The Tweet That Got Me Thinking
Dan Price, CEO of Gravity Payments, recently tweeted:
“An Ohio factory raised pay from $13.70 to $18.25. Its staff grew 35%. Profit doubled. The extra labor helped them fill more orders. After I doubled minimum wage at our company, our revenue tripled. Invest in your employees, and your business will thrive.”
I saw the tweet shared on LinkedIn, and as you might expect, comments surfaced on every segment of the spectrum from those who wholeheartedly agree with Mr. Price’s opinion to those who couldn’t disagree more.
Since 2015 when he raised the minimum salary for his company’s employees to $70,000 and lowered his own wage from $1.1 million to $70,000, Mr. Price has been a polarizing figure. People either love or hate his ideas.
I’m not here to debate his opinions and strategies.
The Statement That Means So Much
Instead, I want to delve deeper into the last sentence of his tweet:
“Invest in your employees, and your business will thrive.”
We often think only of money when we hear the word invest. You may have invested in your college education. Or perhaps your dream home. Maybe the bigger car you and your growing family needed.
The word invest most certainly can pertain to money.

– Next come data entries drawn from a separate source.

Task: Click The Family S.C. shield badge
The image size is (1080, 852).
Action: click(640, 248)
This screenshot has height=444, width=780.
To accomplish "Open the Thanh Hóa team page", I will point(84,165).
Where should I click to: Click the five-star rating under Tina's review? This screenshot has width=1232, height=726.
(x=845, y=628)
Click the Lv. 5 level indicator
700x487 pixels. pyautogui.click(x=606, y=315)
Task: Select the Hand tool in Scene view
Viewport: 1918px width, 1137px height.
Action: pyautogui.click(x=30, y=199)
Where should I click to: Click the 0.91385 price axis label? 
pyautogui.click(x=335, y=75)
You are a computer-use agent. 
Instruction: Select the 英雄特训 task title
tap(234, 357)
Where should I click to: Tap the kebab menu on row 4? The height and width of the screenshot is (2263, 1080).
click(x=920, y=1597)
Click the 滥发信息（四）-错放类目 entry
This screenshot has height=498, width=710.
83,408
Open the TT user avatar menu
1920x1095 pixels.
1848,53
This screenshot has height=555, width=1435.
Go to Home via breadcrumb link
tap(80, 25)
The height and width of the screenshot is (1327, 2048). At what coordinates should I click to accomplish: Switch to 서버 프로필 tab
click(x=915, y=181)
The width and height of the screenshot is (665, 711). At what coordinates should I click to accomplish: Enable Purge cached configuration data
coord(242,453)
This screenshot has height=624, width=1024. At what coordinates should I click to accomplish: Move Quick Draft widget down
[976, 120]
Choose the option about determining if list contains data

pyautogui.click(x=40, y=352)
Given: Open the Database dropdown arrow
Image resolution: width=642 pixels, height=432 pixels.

It also relates, though, to time, relationships, belonging, and psychological safety.
We’re currently living and working in a grand game of tug-o-war. Many employers say people don’t want to work, and many people say employers expect too much and give too little.
So how do we find some sort of balance? A solution that helps us all get to a better place?
We invest.
In each other.
The Way to Make That Investment Happen
Here’s what that investment looks like for leaders:
1. Provide professional development.
You’ve likely seen the conversation often posted on social media about a CFO asking a CEO, What happens if we invest in developing our people and then they leave us? The CEO replies, What happens if we don’t and they stay?
People want to be challenged and have the opportunity to grow and develop in the work they do. While the stats for employee disengagement are higher than we’d like to see, leaders who provide development opportunities—both internal and external—are telling their people they’re valued, appreciated, and worth investing in.
2. Prioritize clarity.
I love the statement in Brené Brown’s book Dare to Lead: “Clear is kind. Unclear is unkind.” People crave clarity which includes everything from creating well-defined job descriptions to asking for understanding at each meeting’s end to transparently sharing your own boundaries of what you will and won’t accept.
Clarity is a gift that keeps on giving. It reduces drama, chaos, and errors that often come from too much ambiguity.
3. Normalize feedback in every direction.
Most people are used to receiving feedback from superiors in the workplace. Ideally, constructive feedback focused on what’s working and what could be improved is happening on a regular basis (and I don’t mean just once a year at performance review time).
What about feedback focused up and to the side, though? When employees don’t fear reprisal for sharing their thoughts respectfully and professionally, communication is enhanced. Trust increases. Empathy is part of daily interactions. And giving and receiving feedback in every direction isn’t the only norm; improved overall results becomes one, too.
4. Deal with the elephant in the room now, not later.
That slacker on the team who doesn’t pull his weight? Your team sees it happening. They’re the ones getting the extra workload. That seasoned veteran who puts new employees down with her sarcastic comments muttered under her breath in meetings? Your team is sitting by watching how you do (or don’t) manage the disrespect.
People are smart. They’re observant. They want to feel proud of the work they do and the organization for which they do it. And they don’t want to stick around to witness injustice happening over and over again. Deal with the elephant so you get the benefit of keeping your strongest team players and they get the benefit of working for a leader who walks the talk.
5. Know what matters most.
What motivates one person doesn’t necessarily motivate the next. You can look at this fact like a chore that will take too much of your time to figure out, or you can go to work to learn what matters most to your team as a whole and each team member individually.
Some are looking for more flexibility. Others want recognition, and even in that group, some prefer private recognition while others want the public shout out for their accomplishments. Some team members love the donuts you bring on Fridays; others simply want a space to work quietly with no sugar at all (Can you imagine?!). Bottom line: know what matters most to them, and do all you can to provide it for them.
The Mindset for Us All
I started the above list of suggestions by saying we invest in each other. And then I shared investment ideas for those in leadership positions: business owners, team leads, managers, supervisors, directors, C-suite professionals.
But what if you’re not currently in a named leadership role? How do you invest?
My recommendation: lead yourself. Focus on each idea shared (and add some of your own). Then ask yourself how you can make it work for you.
- How can you get the benefit of company-sponsored professional development?
- How can you ask for and provide clarity for others?
- How can you make feedback a normal part of your work days?
- How can you professionally communicate about wrongdoings you experience?
- How can you help others know what matters to you most?
We’re in this thing together.
Life and work are not solo endeavors.
So let’s invest. In ourselves. In others. For the greater good of all.